Leading Britain’s botanical revolution
Mark Griffiths traces the remarkable gifts and legacy of James Sowerby (1757–1822), whose publishing ventures informed the nation on crucial aspects of the natural world
Mark Griffiths traces the legacy of James Sowerby, who kept the nation informed on crucial aspects of the natural world
AT the same time as her Industrial Revolution, Britain underwent a botanical revolution. By the late 18th century, exploration, trade and colonialism were introducing us to plants in unimaginable variety. Keenly aware of their beauty, scientific interest and economic potential, George III and Queen Charlotte encouraged Sir Joseph Banks, the nation’s foremost plant prospector and promoter, to amass these newfound riches at their estate on the capital’s south-western outskirts. Thus began what, in the following century, would become the greatest repository of the globe’s flora, the Royal Botanic Gardens, Kew.
The Crown was far from alone. The profusion of plant introductions was soon enriching many of our gardens and making botanists of the most curious and ambitious gardeners. To find out about their latest acquisitions, or to discover what might take their fancy next, plant lovers looked to a novel kind of journal that presented prized rarities and recently arrived species as news stories at the same time as scientifically naming, describing and illustrating them.

Listed records —
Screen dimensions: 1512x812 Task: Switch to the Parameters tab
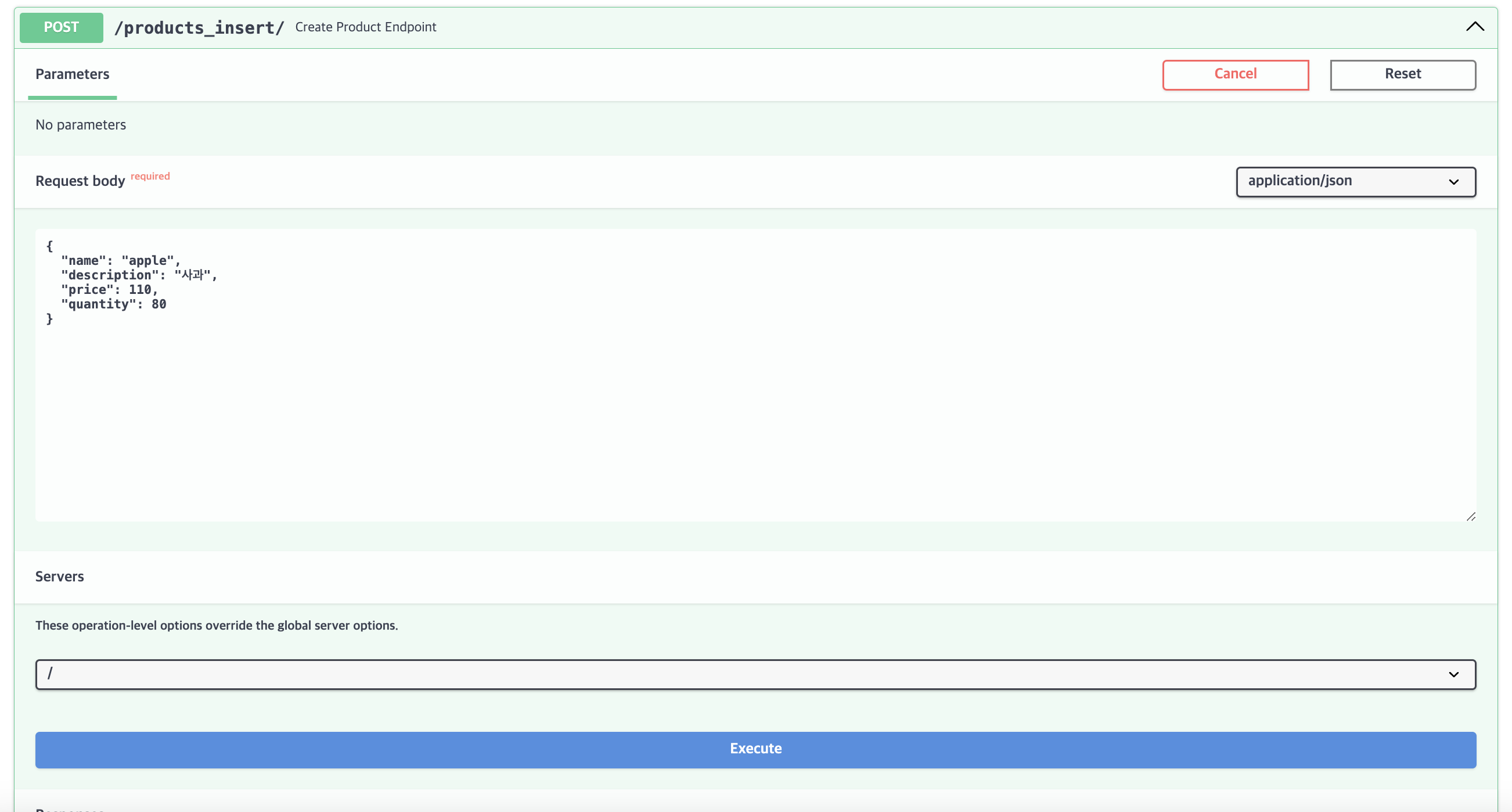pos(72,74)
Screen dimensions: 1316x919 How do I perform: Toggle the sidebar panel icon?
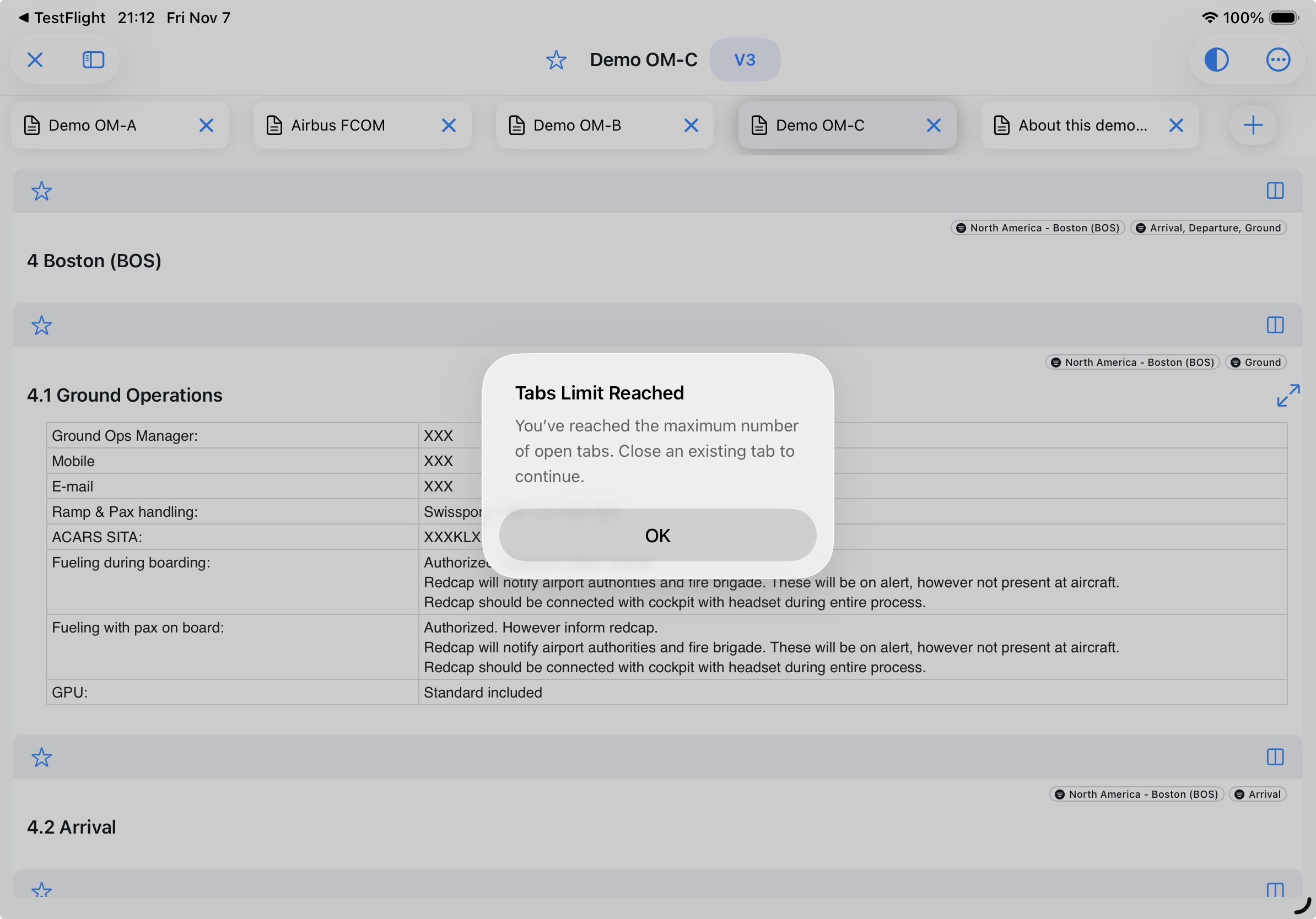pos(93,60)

--

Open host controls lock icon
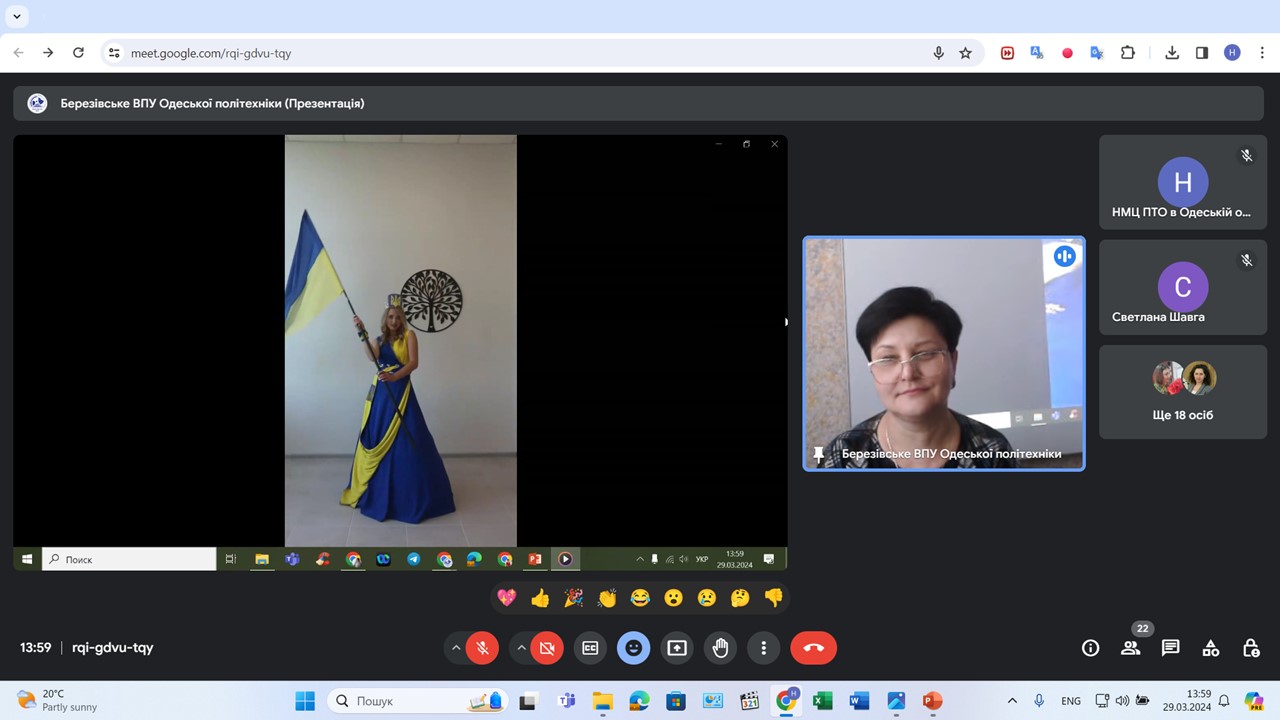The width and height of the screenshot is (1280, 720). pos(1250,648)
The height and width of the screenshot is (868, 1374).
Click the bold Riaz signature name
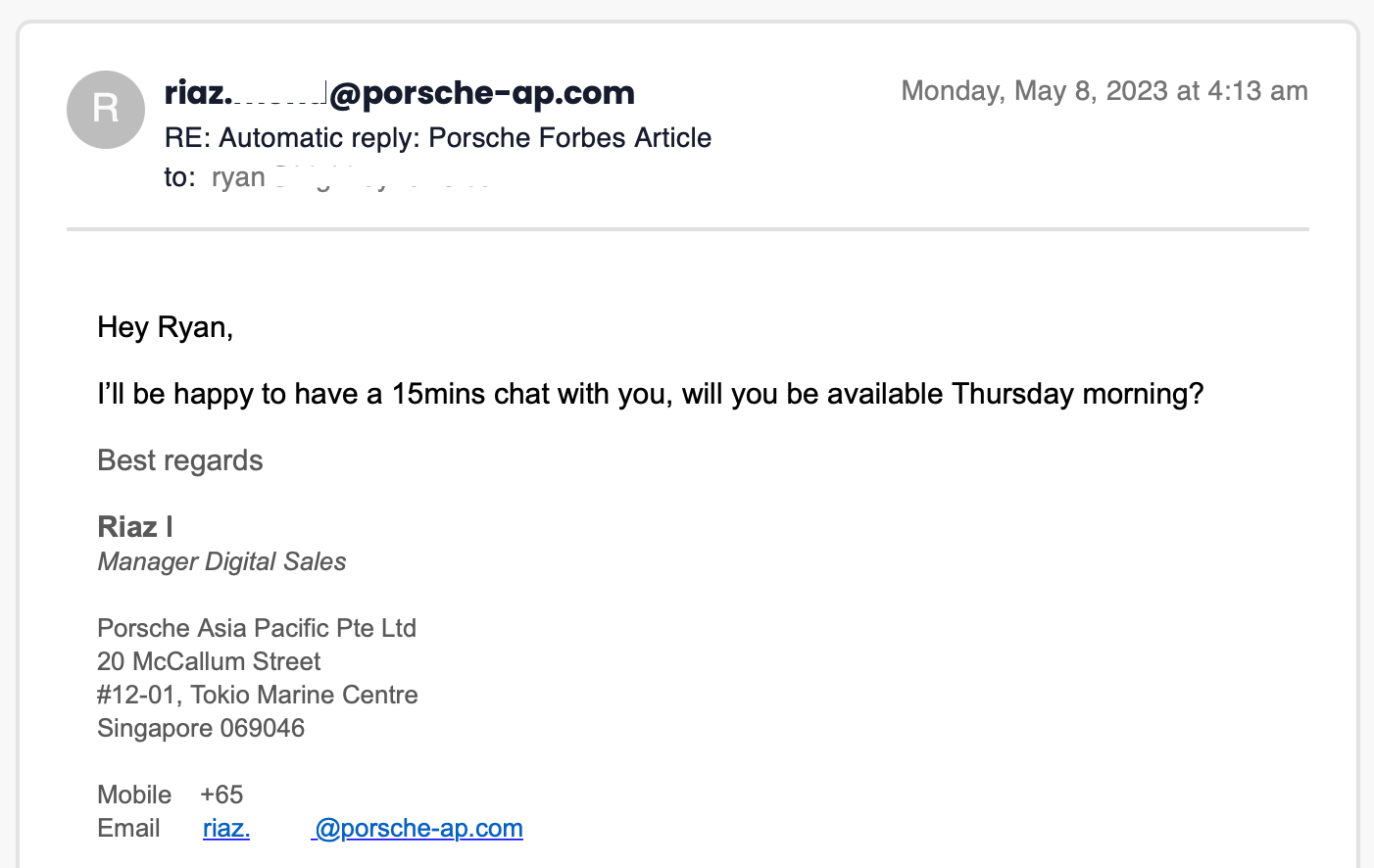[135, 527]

---

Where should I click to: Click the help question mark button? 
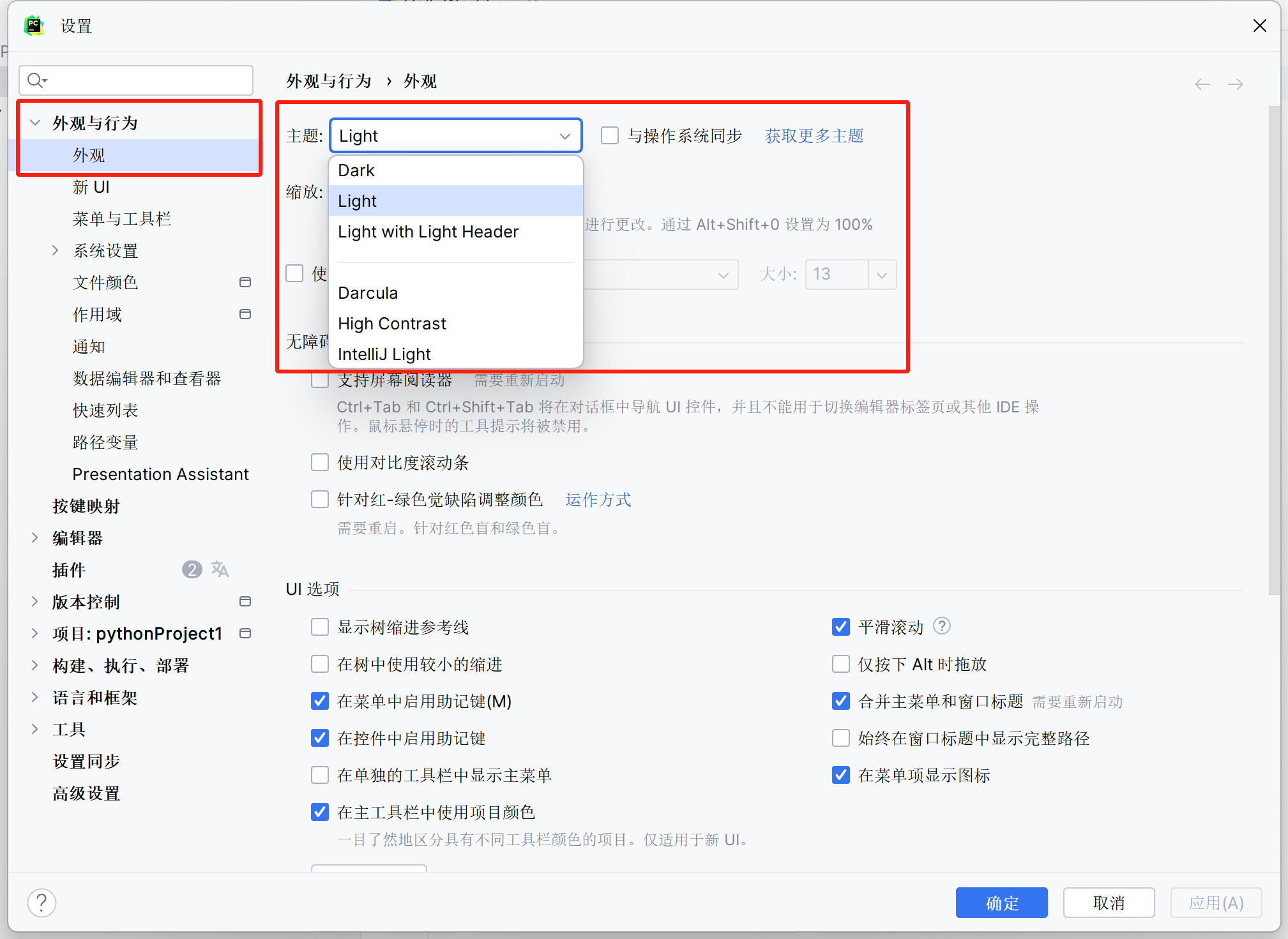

Given instruction 1 — Name every person mentioned in the text about James Sowerby.
Given instruction 2 — Gather every line of the records that contains the string "icon", treating uppercase and lowercase as different.
The text about James Sowerby and the records were taken from separate, unrelated sources.

Expected answer 1 — Mark Griffiths, James Sowerby, George III, Queen Charlotte, Sir Joseph Banks

Expected answer 2 —
Screen dimensions: 1316x919 How do I perform: Toggle the sidebar panel icon?
Open host controls lock icon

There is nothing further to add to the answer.